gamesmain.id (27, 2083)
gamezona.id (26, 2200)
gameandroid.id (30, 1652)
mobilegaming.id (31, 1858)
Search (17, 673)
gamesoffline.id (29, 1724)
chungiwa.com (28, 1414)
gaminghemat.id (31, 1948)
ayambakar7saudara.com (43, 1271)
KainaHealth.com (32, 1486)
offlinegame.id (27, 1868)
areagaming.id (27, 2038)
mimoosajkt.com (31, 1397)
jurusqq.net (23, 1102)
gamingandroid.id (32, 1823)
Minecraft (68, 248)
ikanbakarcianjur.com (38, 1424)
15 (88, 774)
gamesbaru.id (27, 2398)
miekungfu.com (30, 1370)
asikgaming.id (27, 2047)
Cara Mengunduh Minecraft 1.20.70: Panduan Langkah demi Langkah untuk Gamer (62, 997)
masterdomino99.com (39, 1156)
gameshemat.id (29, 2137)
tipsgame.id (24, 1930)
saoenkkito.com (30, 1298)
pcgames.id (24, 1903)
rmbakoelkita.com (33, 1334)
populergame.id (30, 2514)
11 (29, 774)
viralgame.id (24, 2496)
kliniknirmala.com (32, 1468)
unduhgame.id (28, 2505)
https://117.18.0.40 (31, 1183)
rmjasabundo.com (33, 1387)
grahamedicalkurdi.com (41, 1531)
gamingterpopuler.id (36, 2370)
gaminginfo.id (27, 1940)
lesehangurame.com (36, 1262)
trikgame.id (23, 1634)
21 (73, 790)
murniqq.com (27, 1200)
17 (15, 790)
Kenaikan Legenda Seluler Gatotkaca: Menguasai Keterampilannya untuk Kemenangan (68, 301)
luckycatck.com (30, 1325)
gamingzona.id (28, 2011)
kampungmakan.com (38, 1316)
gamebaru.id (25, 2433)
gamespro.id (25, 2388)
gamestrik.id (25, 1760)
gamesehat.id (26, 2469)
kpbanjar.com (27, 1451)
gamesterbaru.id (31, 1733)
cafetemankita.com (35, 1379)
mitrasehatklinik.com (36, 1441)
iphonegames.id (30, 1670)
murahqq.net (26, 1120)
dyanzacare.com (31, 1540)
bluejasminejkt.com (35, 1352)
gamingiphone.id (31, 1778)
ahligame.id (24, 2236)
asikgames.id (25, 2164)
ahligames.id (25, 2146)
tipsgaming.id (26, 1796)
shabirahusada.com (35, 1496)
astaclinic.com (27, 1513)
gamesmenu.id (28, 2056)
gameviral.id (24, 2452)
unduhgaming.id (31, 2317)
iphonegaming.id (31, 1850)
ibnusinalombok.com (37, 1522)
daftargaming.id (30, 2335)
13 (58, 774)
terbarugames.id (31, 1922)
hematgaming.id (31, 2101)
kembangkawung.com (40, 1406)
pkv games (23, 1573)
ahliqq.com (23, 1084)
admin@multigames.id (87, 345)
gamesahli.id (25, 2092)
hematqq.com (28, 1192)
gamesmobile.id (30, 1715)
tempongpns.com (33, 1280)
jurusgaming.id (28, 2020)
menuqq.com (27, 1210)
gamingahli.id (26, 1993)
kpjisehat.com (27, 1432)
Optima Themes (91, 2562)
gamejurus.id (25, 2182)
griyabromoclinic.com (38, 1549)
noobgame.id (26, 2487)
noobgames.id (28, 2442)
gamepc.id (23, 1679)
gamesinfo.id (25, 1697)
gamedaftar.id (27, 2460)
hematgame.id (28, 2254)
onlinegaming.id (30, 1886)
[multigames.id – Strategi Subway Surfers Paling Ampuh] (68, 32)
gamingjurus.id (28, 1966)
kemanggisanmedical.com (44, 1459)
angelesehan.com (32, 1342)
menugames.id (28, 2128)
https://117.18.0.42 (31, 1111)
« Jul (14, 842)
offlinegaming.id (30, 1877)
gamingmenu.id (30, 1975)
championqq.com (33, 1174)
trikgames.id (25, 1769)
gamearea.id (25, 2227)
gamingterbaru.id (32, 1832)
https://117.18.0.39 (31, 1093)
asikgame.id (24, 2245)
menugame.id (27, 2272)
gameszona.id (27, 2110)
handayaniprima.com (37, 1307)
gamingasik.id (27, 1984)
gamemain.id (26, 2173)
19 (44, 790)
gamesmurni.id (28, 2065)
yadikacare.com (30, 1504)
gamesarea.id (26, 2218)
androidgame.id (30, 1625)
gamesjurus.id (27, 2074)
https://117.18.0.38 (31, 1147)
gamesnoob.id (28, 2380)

---

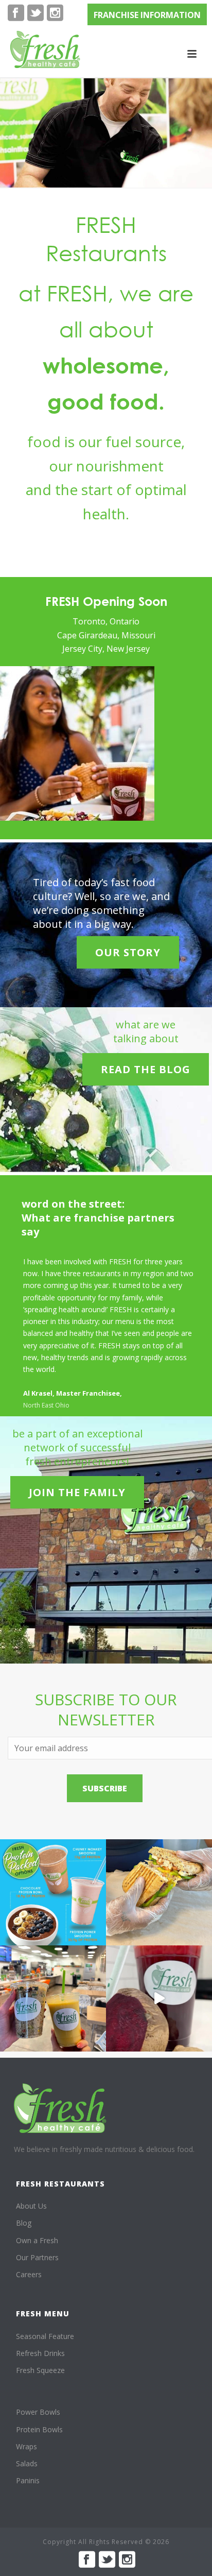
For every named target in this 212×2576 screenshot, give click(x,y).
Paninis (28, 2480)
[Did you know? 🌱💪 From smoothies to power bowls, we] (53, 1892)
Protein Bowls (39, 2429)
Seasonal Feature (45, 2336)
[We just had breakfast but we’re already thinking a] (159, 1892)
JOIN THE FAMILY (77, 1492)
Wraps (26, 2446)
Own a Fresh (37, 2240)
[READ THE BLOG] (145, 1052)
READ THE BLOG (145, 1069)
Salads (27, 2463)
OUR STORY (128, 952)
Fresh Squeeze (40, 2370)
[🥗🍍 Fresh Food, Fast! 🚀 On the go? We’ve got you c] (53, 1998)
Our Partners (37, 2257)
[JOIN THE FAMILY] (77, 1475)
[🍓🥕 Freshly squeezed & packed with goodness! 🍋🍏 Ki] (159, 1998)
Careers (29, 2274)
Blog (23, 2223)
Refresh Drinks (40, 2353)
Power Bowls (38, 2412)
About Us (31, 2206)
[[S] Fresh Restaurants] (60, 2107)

▸ EXERCISE PROMPT
Output the lines of the records above exactly as they appear, from the line containing "pkv games (23, 1573)" through the line containing "[multigames.id – Strategi".

▸ TASK RESULT
pkv games (23, 1573)
ahliqq.com (23, 1084)
admin@multigames.id (87, 345)
gamesahli.id (25, 2092)
hematqq.com (28, 1192)
gamesmobile.id (30, 1715)
tempongpns.com (33, 1280)
jurusgaming.id (28, 2020)
menuqq.com (27, 1210)
gamingahli.id (26, 1993)
kpjisehat.com (27, 1432)
Optima Themes (91, 2562)
gamejurus.id (25, 2182)
griyabromoclinic.com (38, 1549)
noobgame.id (26, 2487)
noobgames.id (28, 2442)
gamepc.id (23, 1679)
gamesinfo.id (25, 1697)
gamedaftar.id (27, 2460)
hematgame.id (28, 2254)
onlinegaming.id (30, 1886)
[multigames.id – Strategi Subway Surfers Paling Ampuh] (68, 32)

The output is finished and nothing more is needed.